▸ **PROBLEM DETAILS**:
Pull every line with "agent" from the data.

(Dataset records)
= = =
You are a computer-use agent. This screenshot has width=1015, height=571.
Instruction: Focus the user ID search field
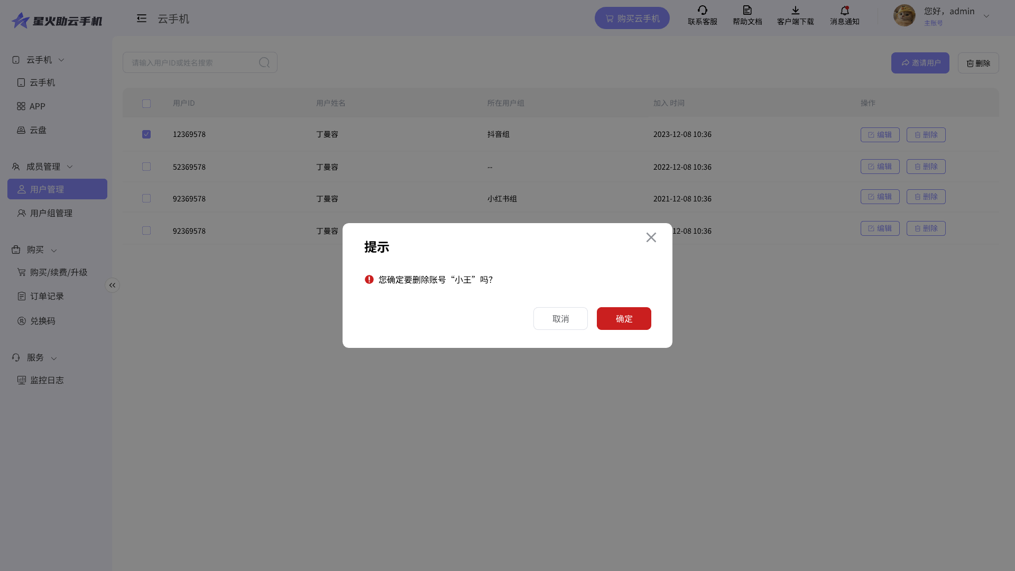(x=190, y=62)
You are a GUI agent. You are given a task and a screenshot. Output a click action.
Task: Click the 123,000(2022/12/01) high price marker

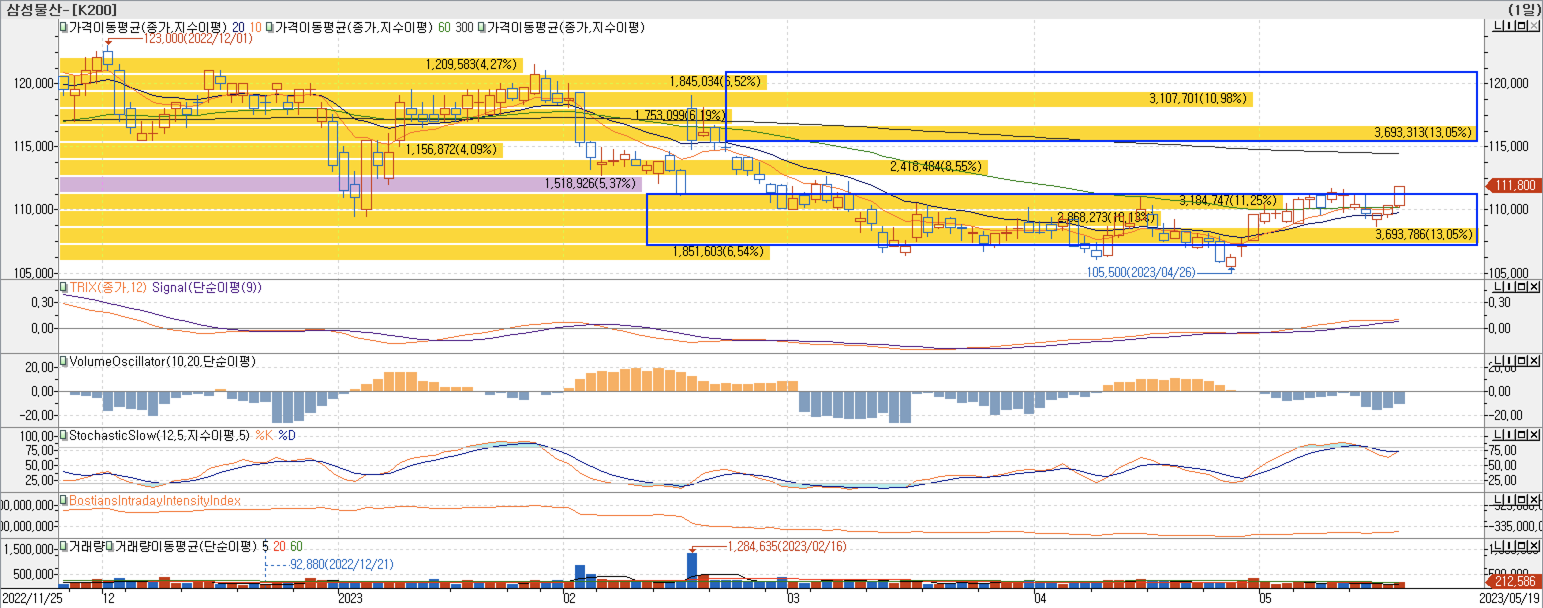pyautogui.click(x=198, y=38)

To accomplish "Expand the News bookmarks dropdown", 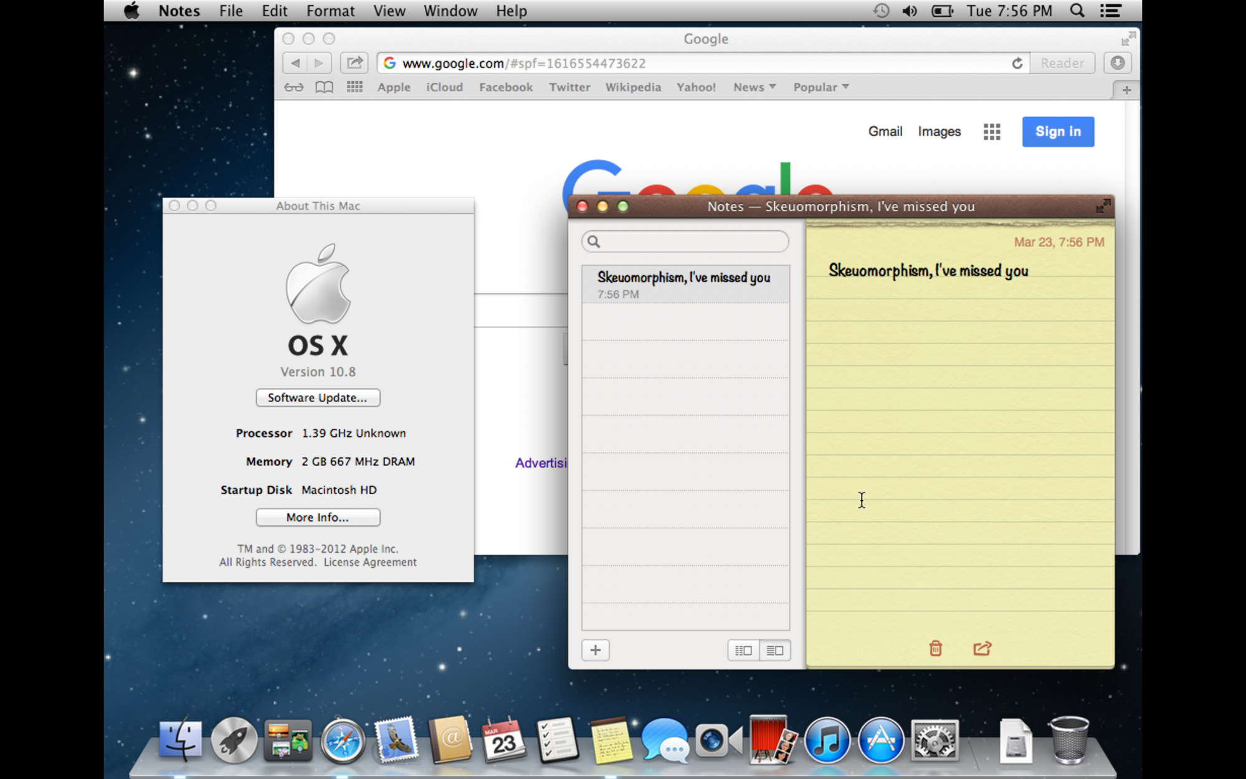I will pos(754,87).
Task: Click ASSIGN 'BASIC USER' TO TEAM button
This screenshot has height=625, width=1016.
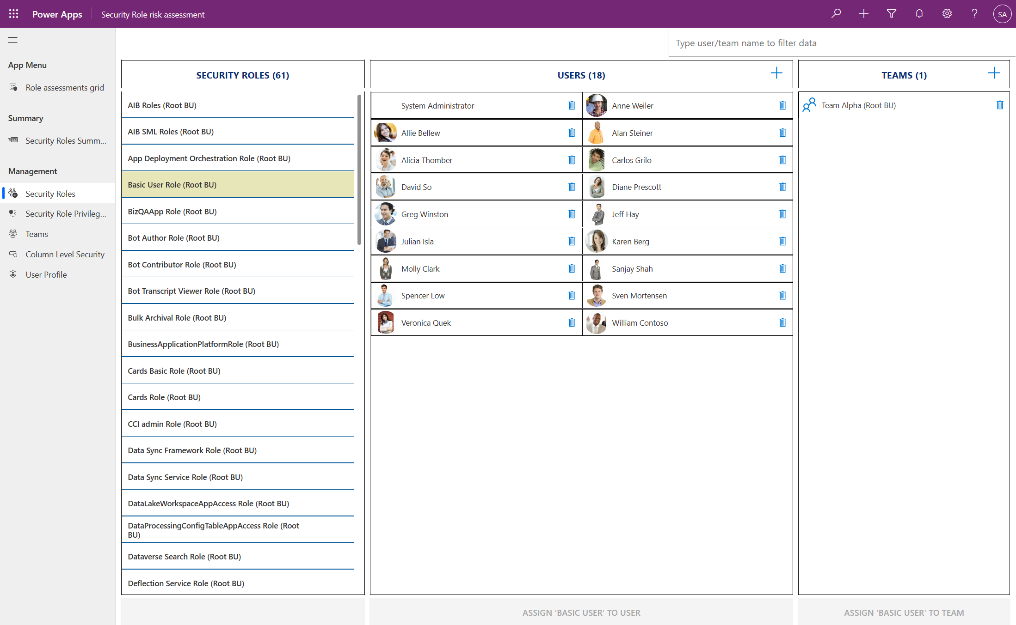Action: pos(904,612)
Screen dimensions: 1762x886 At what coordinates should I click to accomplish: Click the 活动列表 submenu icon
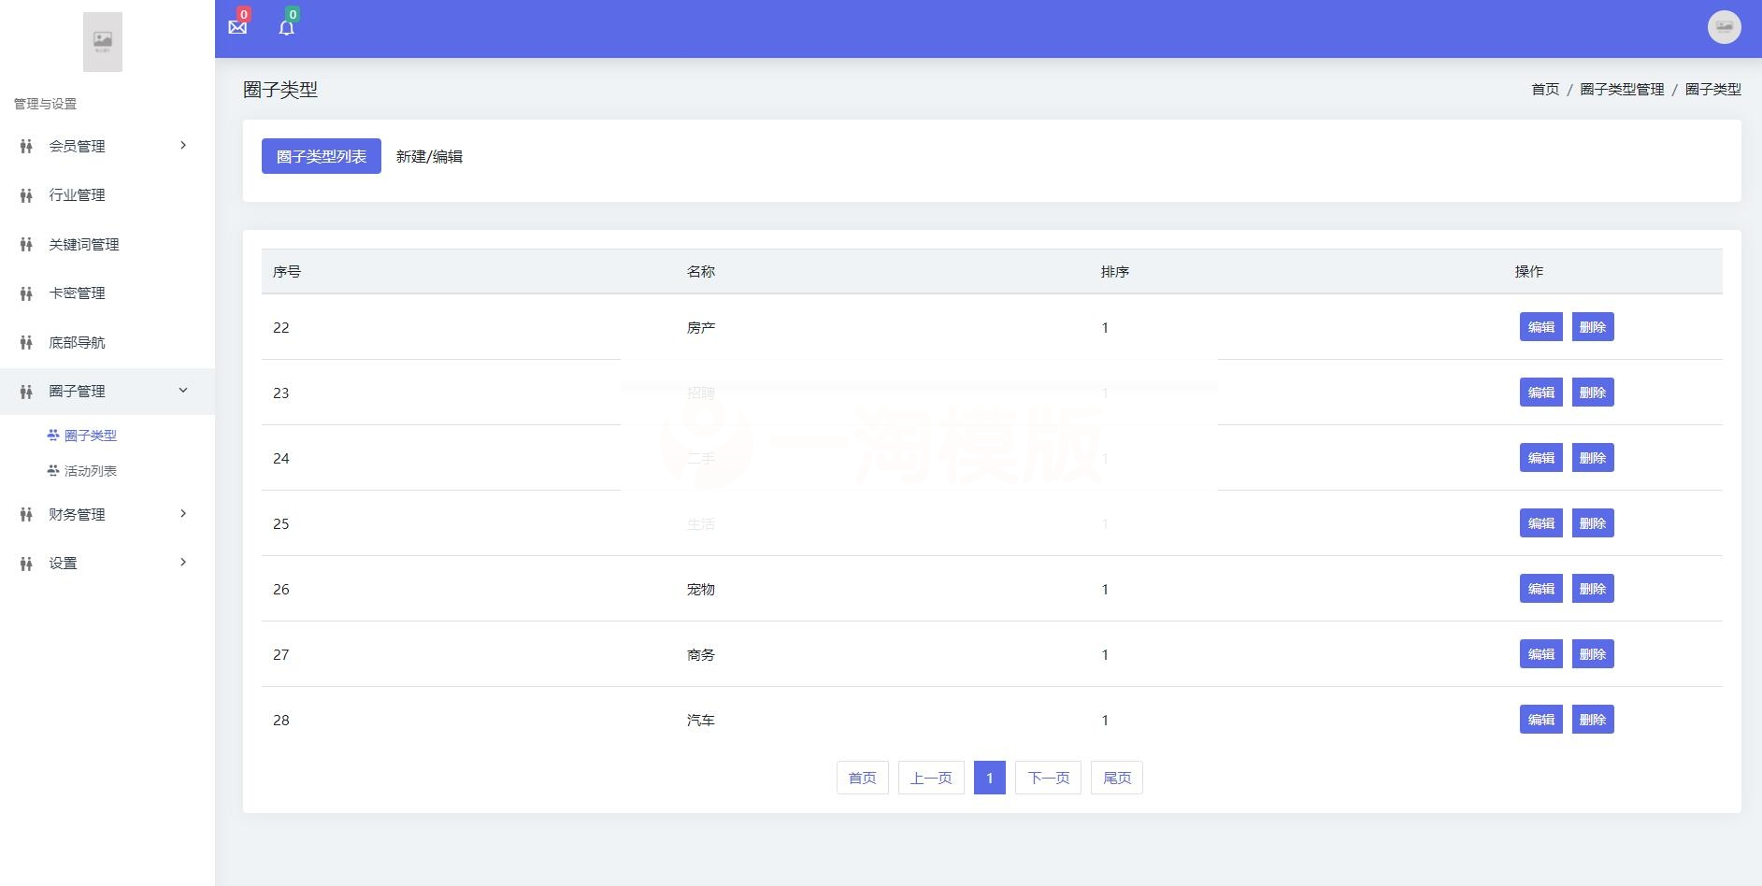click(x=51, y=470)
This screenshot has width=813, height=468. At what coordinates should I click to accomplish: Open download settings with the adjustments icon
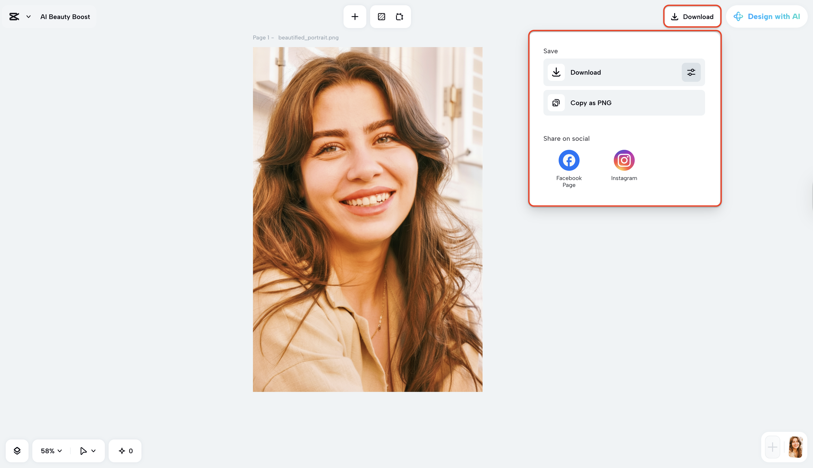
= = =
▸ **TASK RESULT**:
You are a computer-use agent. This screenshot has width=1015, height=571.
You are a GUI agent. You are given a task and a screenshot. Output a click action.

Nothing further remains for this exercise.